Here is a link to the question and answer document released by the Conference of Catholic Bishops in England and Wales. I am greatly disappointed with it. My reasons are simple, and I say this with great respect to the bishops. Firstly, as most people will agree, abstaining from meat - in itself - is not penitential. As far as Friday meals go, there is a long tradition in the North of feasting on fish 'n chips. This is certainly no penance. I speak as a devoted fan - indeed, a veritable gourmet of the fish 'n chips emporia (is this the plural of emporium?).
The idea that abstaining from meat becomes penitential simply because we say it is, is nonsense. Sorry, but there it is. As a gesture towards declaring our allegiance to the Roman Catholic Church it has some merit - this is agreed. However, as an act of witness to the reason behind Friday penance (remembrance of the Passion of Christ) it fails - even dismally.
Let's construct what is not an unusual scenario. The devout Catholic male, invited out to a slap-up party where the wine and beer are flowing freely says, "Yes, I'll be there, but just so you know - I cannot eat meat because it's Friday". Is this, in any way, a remarkable test of faith? Is it a witness to faith of any depth? Is it, in fact, an act of penance? The answer, I think, in each case is painfully obvious.

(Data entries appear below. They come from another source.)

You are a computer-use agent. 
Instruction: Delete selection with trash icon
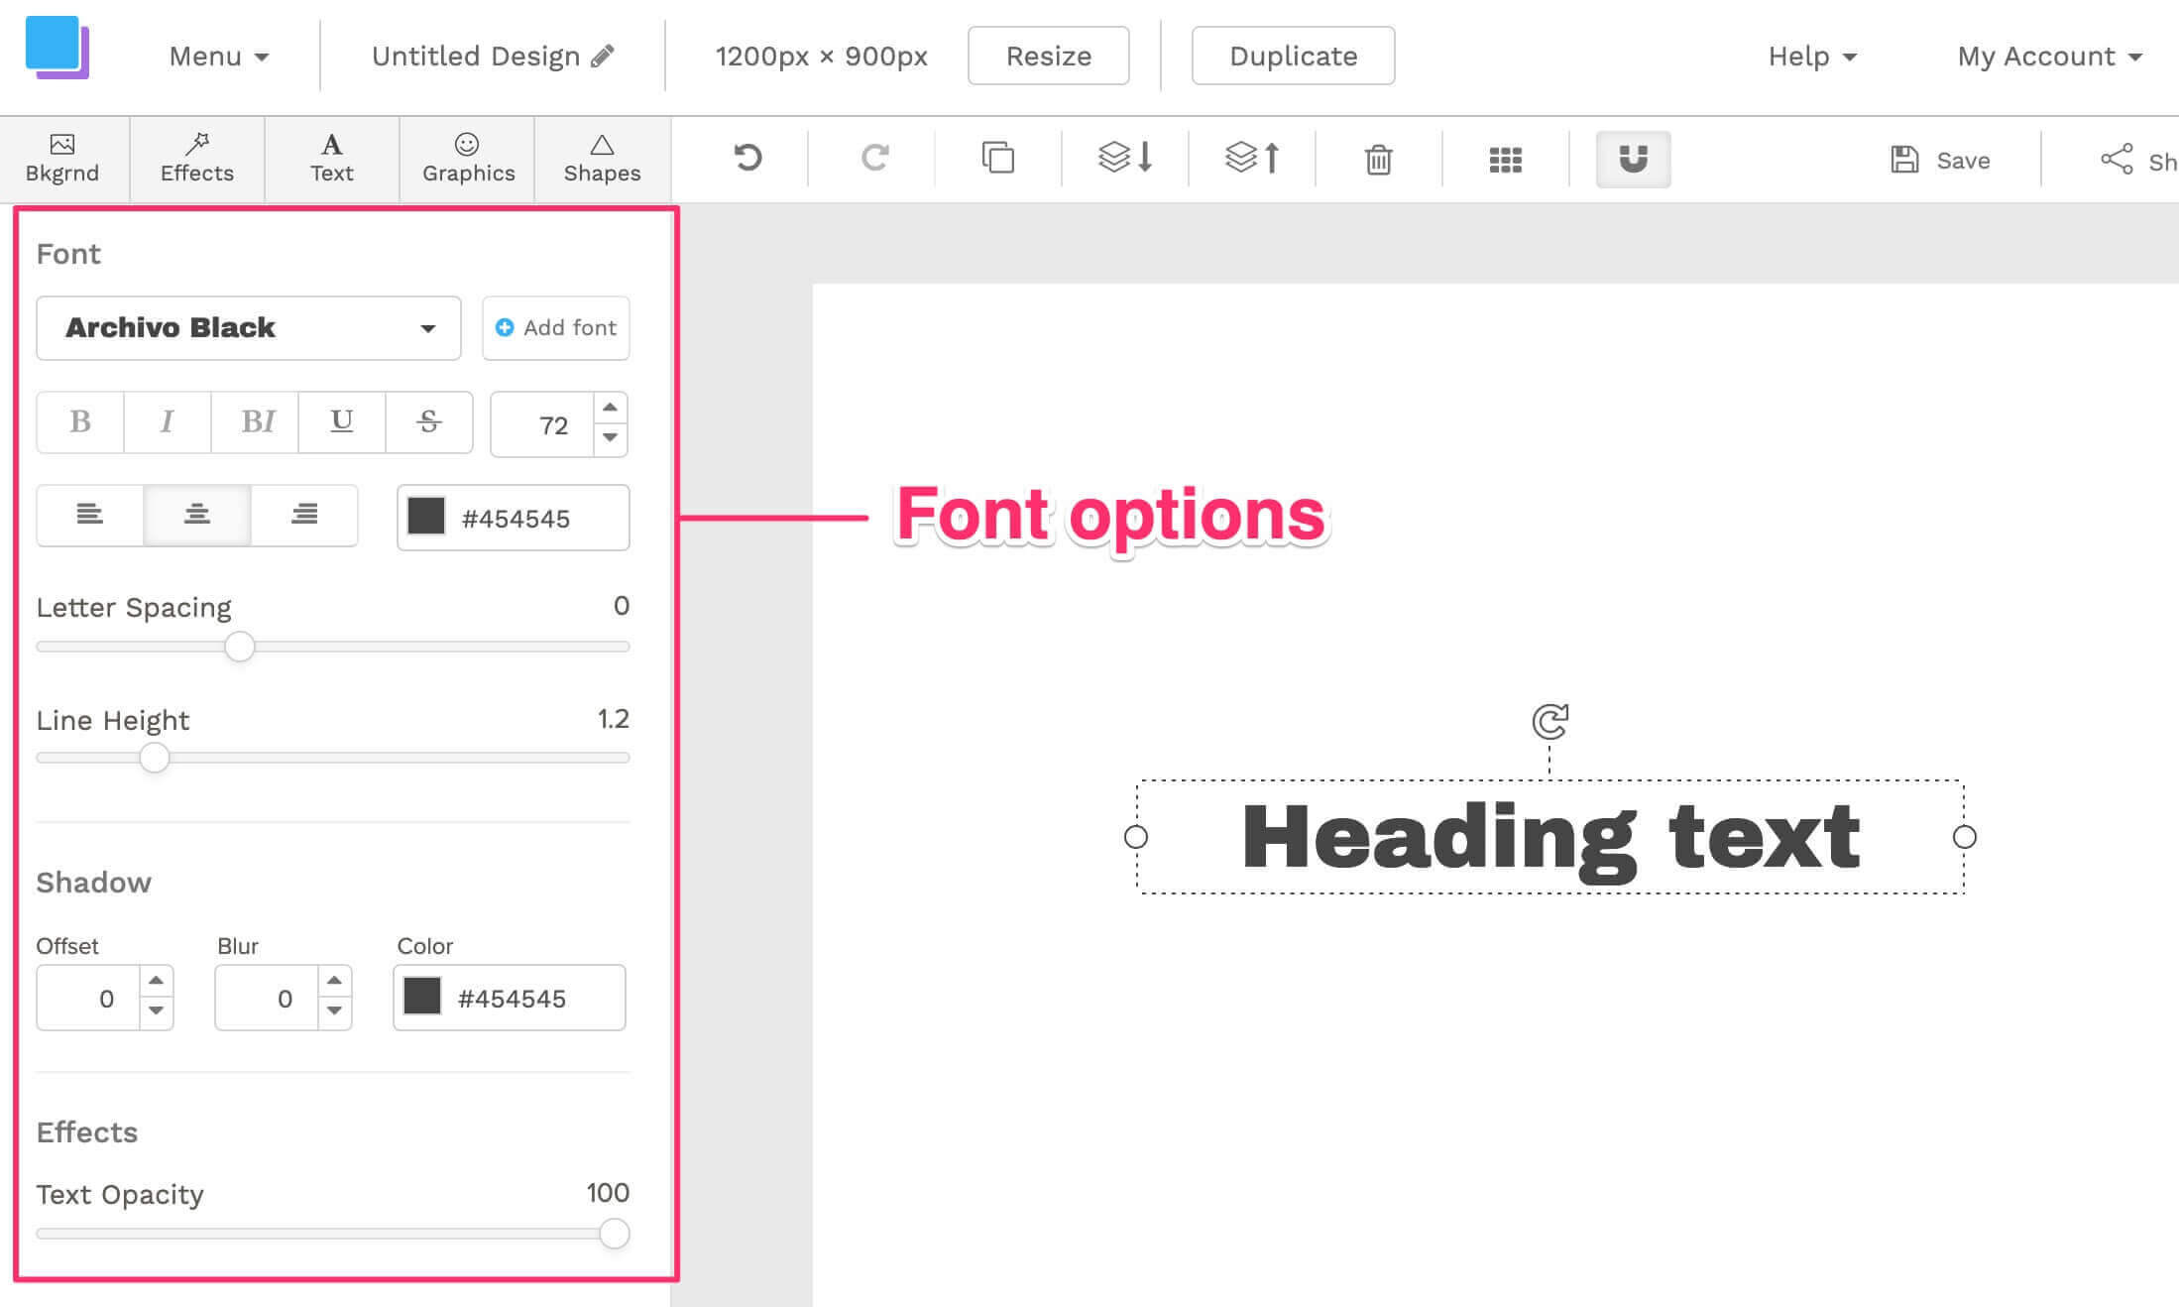(x=1378, y=159)
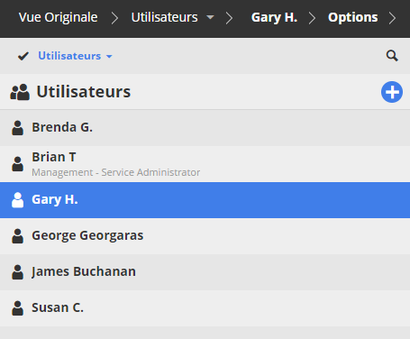Click chevron after Options breadcrumb
The width and height of the screenshot is (410, 339).
(x=392, y=18)
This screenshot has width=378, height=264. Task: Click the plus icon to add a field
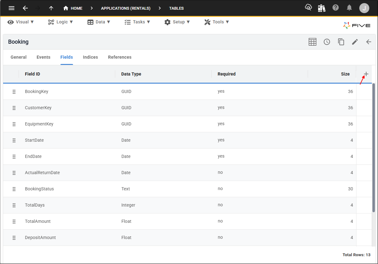click(x=366, y=74)
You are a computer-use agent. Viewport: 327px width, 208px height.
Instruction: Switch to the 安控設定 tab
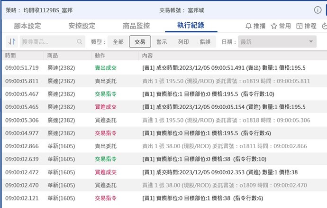(82, 26)
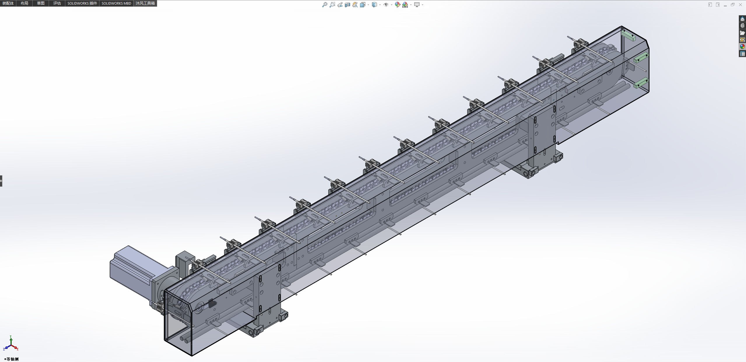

The whole idea of Friday penance, surely involves refraining from parties, pub dinners, celebrations etc. It must at least include the possibility of abstaining from TV and the cinema. What on earth does "penance" mean? Sorry, but - and with respect - I must, in conscience, tell my parishioners what I think Friday penance means. Abstaining from meat certainly, but not in the context of a slap-up do.